There have been occasions when athletes have competed not under their national flags but under the International Olympic Association’s flag or under the flags of their National Olympic Committees, but these have always been exceptional cases to cope with civil war or national transitions or boycotts. Whenever an athlete has applied to compete as an individual the International Olympic Association has refused. When James Gilkes, a sprinter from Guyana, applied to participate as an individual to circumvent Guyana’s boycott of the 1976 Montreal Games, he was turned down. More than any other institution, the International Olympic Association made sporting competition synonymous with nationalism.
When I think back on my memories of the Olympic Games over half a century, it is hard to be superior about hyper-nationalist fandom. It is embarrassing to acknowledge that without national narratives, the excitement of the individual striving so close to Coubertin’s heart, would have passed me by.
People old enough to remember the Cold War, will also remember how its ideological polarisation helped spectators pick sides. The Americans rejoiced when Nadia Comaneci scored perfect 10s and pipped the Soviet gymnast Olga Korbut to gymnastic golds because Comaneci’s country, Romania, was seen as a dissident eastern-bloc nation, hostile to Moscow. Teofilo Stevenson was an icon of Cuban nationalist pride. The decline of our hockey team in the medal rankings at the games was a narrative of national heartbreak.
There were moments of transcendence when nationalist affiliation did not matter, like the time Bob Beamon smashed the existing long jump record by 55 cm in Mexico in 1968. Or when Dick Fosbury reinvented the high jump at the same games with the bizarre Fosbury Flop. But outside of these, the Olympics taught us that individual striving made coherent, narrative sense only in the service of national glory.
Notionally, the games are awarded to cities, a formal gesture towards the Greek city-states of old, but in effect, the games are platforms for nations to put their best foot forward. From Berlin in 1936 to Beijing in 2008, the Olympics have been extravagant ways of announcing that the host nation has arrived.
There is a contradiction, or an apparent contradiction, at the heart of the Olympian vision of sporting competition that complicates all sport because all sport in one way or another takes their cue from Coubertin’s ideals. The contradiction is this. On the one hand, the Olympics hardwires the nation state into a modern competition.

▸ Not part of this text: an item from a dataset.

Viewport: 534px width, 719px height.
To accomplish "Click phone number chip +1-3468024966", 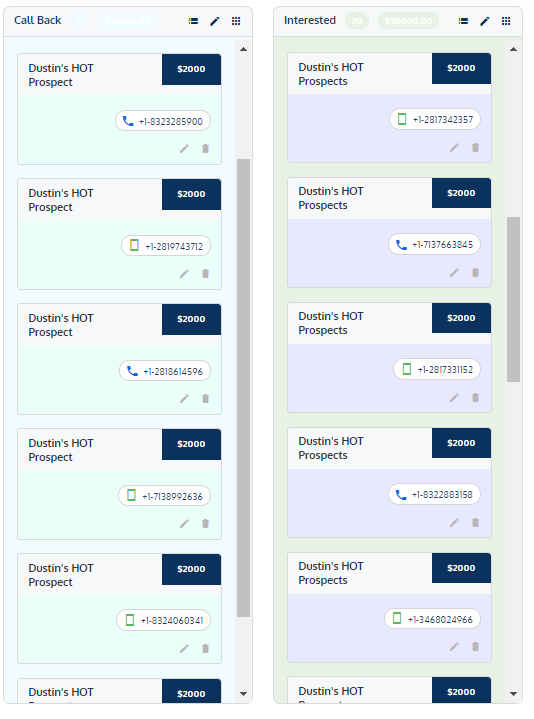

On the other, the International Olympic Association insists that it will brook no interference from national politicians in the autonomy of National Olympic Committees. “Members of the International Olympic Association will not accept from governments […] any mandate or instructions which are against the principles of the Olympic Charter.”
This position is replicated by most international associations like FIFA and FIH, the Federation Internationale de Hockey. This ideal of sporting autonomy grows out of the liberal idea that the nation state has a demarcated sphere that does not extend to the freedom of action of civil society organisations.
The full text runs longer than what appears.